CVE-2026-2741: Zip Slip Path Traversal on Node Unpack

manolo@vaadin.com (Manuel Carrasco) — Tue, 10 Mar 2026 12:11:53 GMT

Specially crafted ZIP archives can escape the intended extraction directory during Node.js download and extraction in Vaadin 14.2.0 through 14.14.0, 23.0.0 through 23.6.6, 24.0.0 through 24.9.8, and 25.0.0 through 25.0.2.

CVE-2025-15022: Cross-site scripting in Action caption

manolo@vaadin.com (Manuel Carrasco) — Mon, 05 Jan 2026 07:52:44 GMT

Action captions in Vaadin accept HTML by default but were not sanitized, potentially allowing Cross-site Scripting (XSS) if caption content is derived from user input.

React 19 Server Components Critical Vulnerability (CVE-2025-55182, CVE-2025-55183, CVE-2025-55184)

manolo@vaadin.com (Manuel Carrasco) — Tue, 09 Dec 2025 12:07:31 GMT

On December 3, 2025, the React team disclosed a critical remote code execution vulnerability (CVE-2025-55182, CVSS 10.0) affecting React 19 Server Components. This vulnerability has raised concerns among Vaadin users and security scanning tools.
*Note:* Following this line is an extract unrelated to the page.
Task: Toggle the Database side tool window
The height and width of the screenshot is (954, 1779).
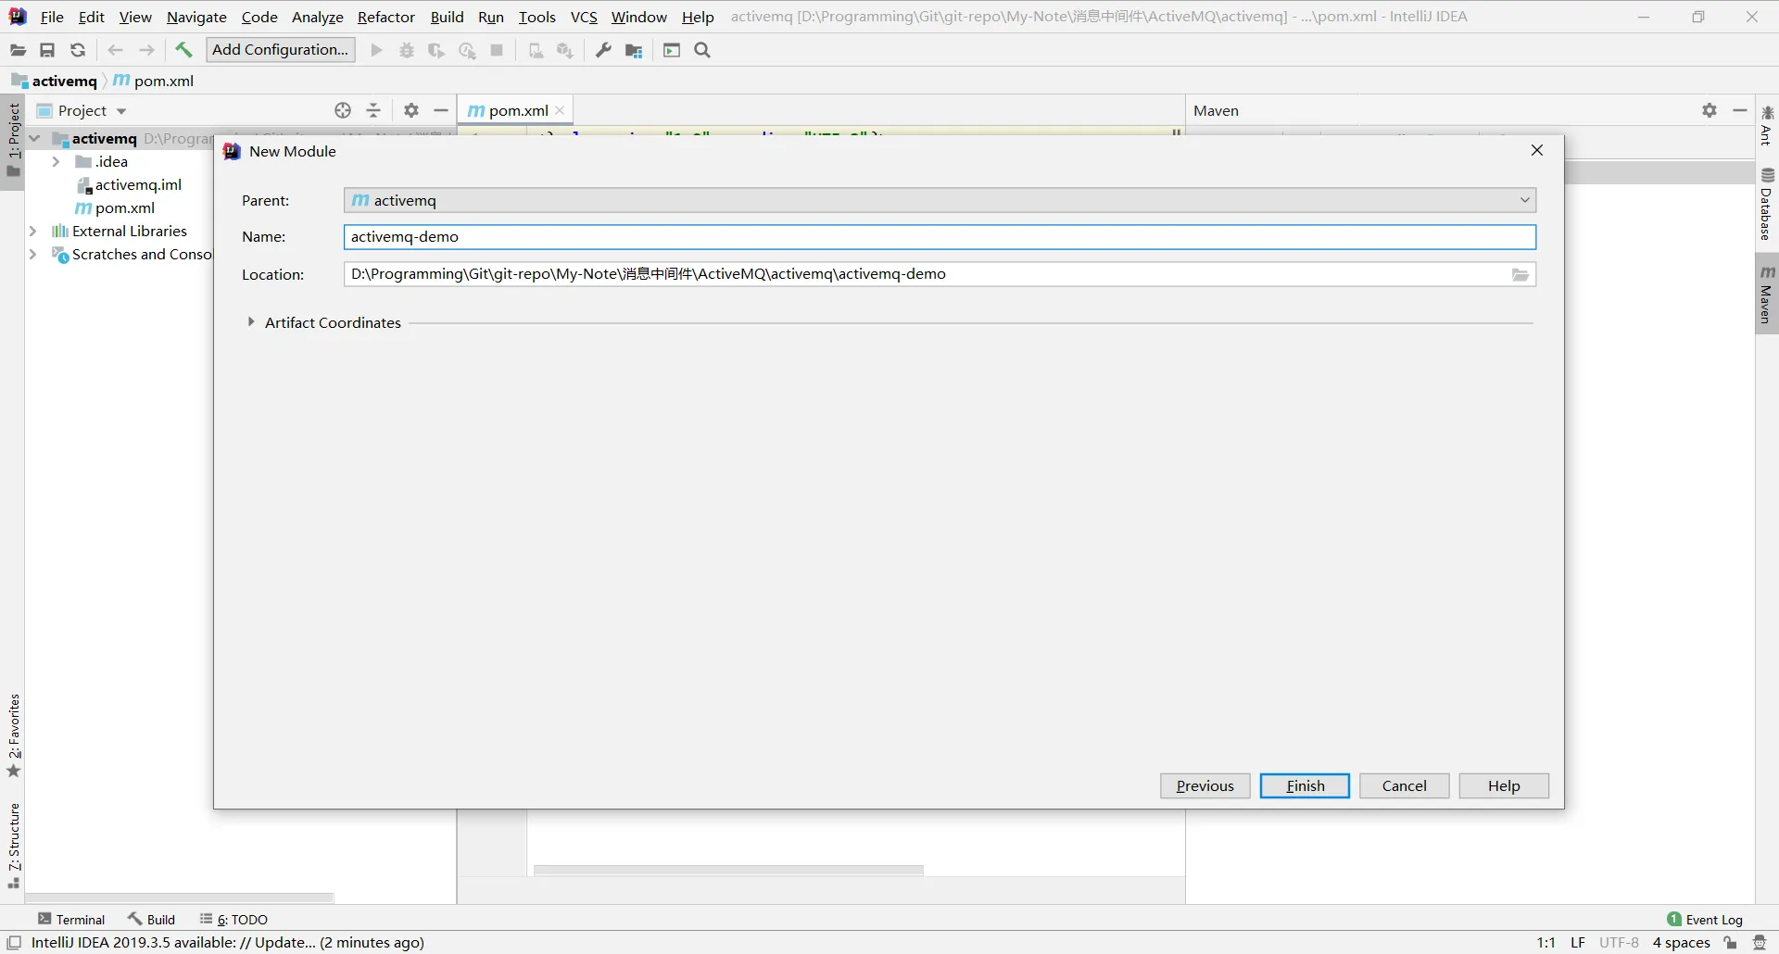Action: pos(1767,206)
Update: On December 11 and 12, 2025, two new vulnerabilities (CVE-2025-55183, CVSS 5.3, and CVE-2025-55184, CVSS 7.5) were reported affecting React 19 Server Components. The same explanation applies to both issues.
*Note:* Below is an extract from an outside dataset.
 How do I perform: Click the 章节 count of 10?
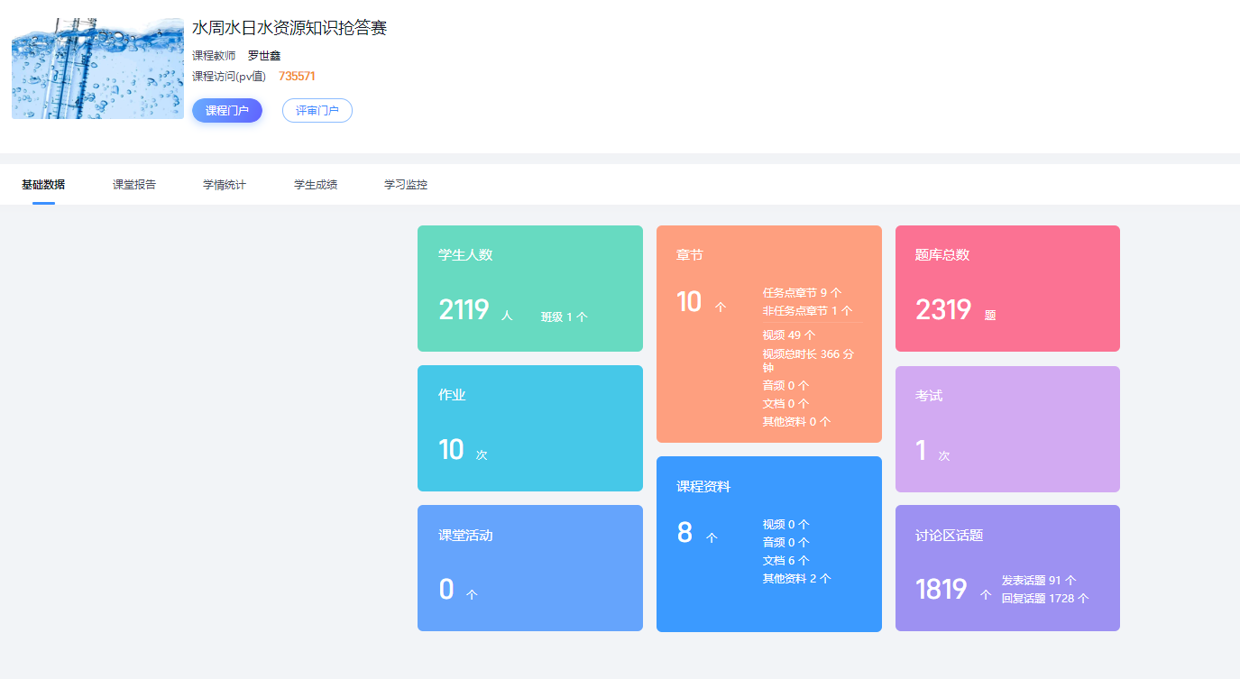point(689,302)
Vaadin products are NOT affected by these vulnerabilities under normal deployment configurations. This advisory clarifies Vaadin's architecture and identifies the rare circumstances where action might be needed.

ADVISORY-2025-09-26: Vaadin Flow, Hilla and the September 2025 npm supply-chain attacks

manolo@vaadin.com (Manuel Carrasco) — Fri, 26 Sep 2025 09:42:57 GMT

Recently two major npm supply-chain attacks have been reported, raising concerns about the safety of the broader software ecosystem, including for Vaadin users.
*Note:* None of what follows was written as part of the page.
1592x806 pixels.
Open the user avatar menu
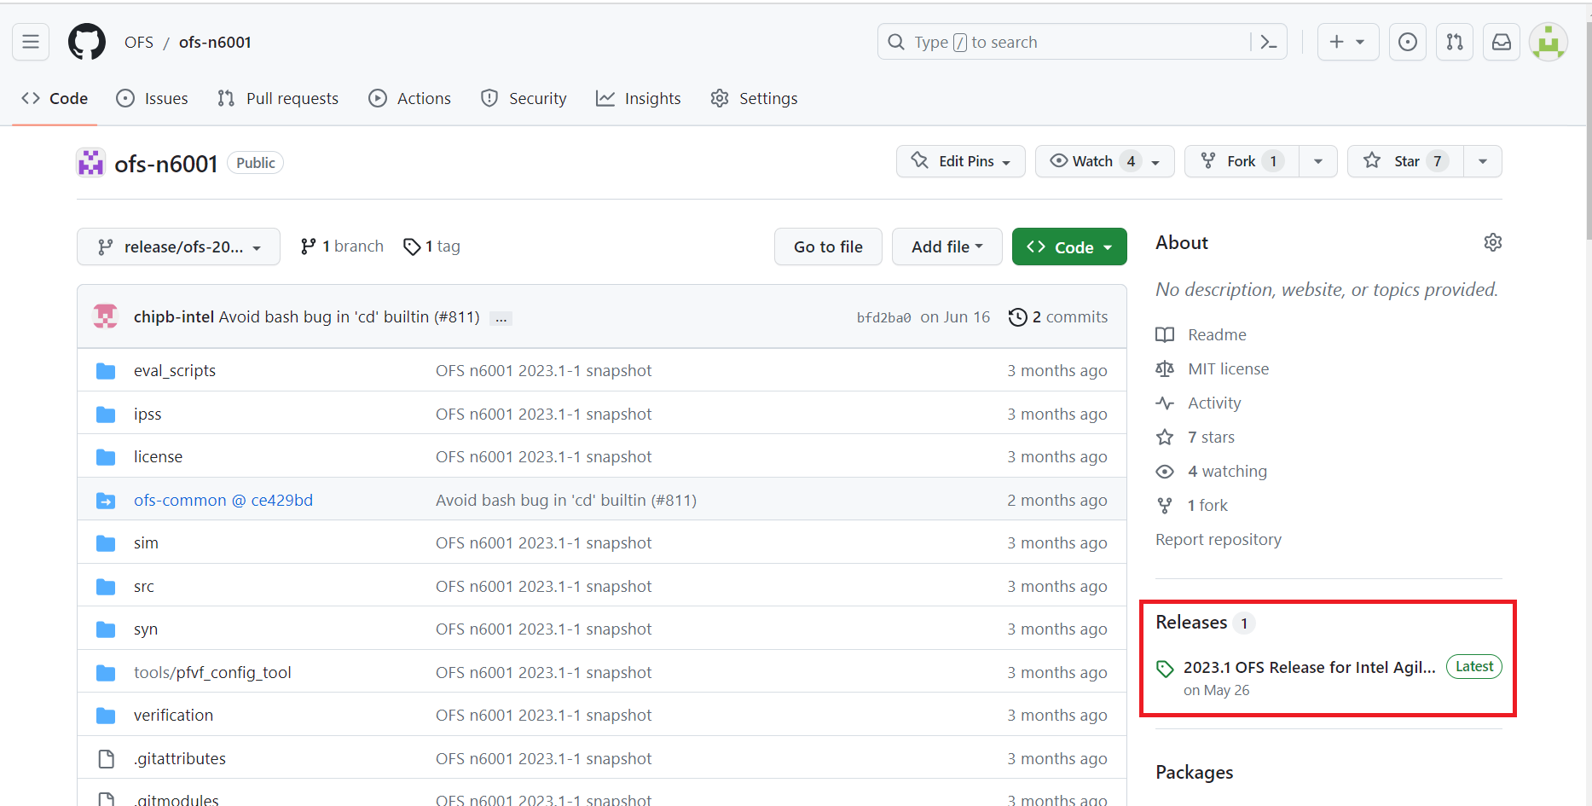[1548, 42]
The first incident involved compromised maintainer accounts and malicious releases of widely used packages such as debug and chalk. The second, known as Shai-Hulud, used poisoned package versions and a self-replicating post-install script to steal developer credentials (npm tokens, GitHub PATs, cloud keys) and republish tainted packages from victim accounts, infecting 180+ packages. In November 2025, a more aggressive second wave, Shai-Hulud 2.0, compromised 700+ packages including projects from Zapier, PostHog, and Postman, using preinstall hooks that execute even on failed installations.

No Vaadin packages or bundles were affected in either attack.

CVE-2025-9467: Possibility to bypass file upload validation on the server-side

sami.ekblad@itmill.com (Sami Ekblad) — Wed, 03 Sep 2025 21:00:00 GMT

When the Vaadin Upload's start listener is used to validate metadata about an incoming upload, it is possible to bypass the upload validation.

Ingress-Nginx Admission Controller RCE Escalation

manolo@vaadin.com (Manuel Carrasco) — Mon, 31 Mar 2025 11:34:18 GMT

A security issue was discovered in Kubernetes where under certain conditions, an unauthenticated attacker with access to the pod network can achieve arbitrary code execution in the context of the ingress-nginx controller. This can lead to disclosure of Secrets accessible to the controller. (Note that in the default installation, the controller can access all Secrets cluster-wide.)

CVE-2023-25499: Possible information disclosure in non visible components

sami.ekblad@itmill.com (Sami Ekblad) — Thu, 22 Jun 2023 12:53:42 GMT

When adding non-visible components to the UI in server side, content is sent to the browser in Vaadin 10.0.0 through 10.0.22, 11.0.0 through 14.10.0, 15.0.0 through 22.0.28, 23.0.0 through 23.3.12, 24.0.0 through 24.0.5 and 24.1.0.alpha1 to 24.1.0.beta1, resulting in potential information disclosure.

Apache Commons FileUpload - DoS with excessive parts

sami.ekblad@itmill.com (Sami Ekblad) — Thu, 22 Jun 2023 12:53:25 GMT

Apache Commons FileUpload before 1.5 does not limit the number of request parts to be processed resulting in the possibility of an attacker triggering a DoS with a malicious upload or series of uploads. Note that, like all of the file upload limits, the new configuration option (FileUploadBase#setFileCountMax) is not enabled by default and must be explicitly configured.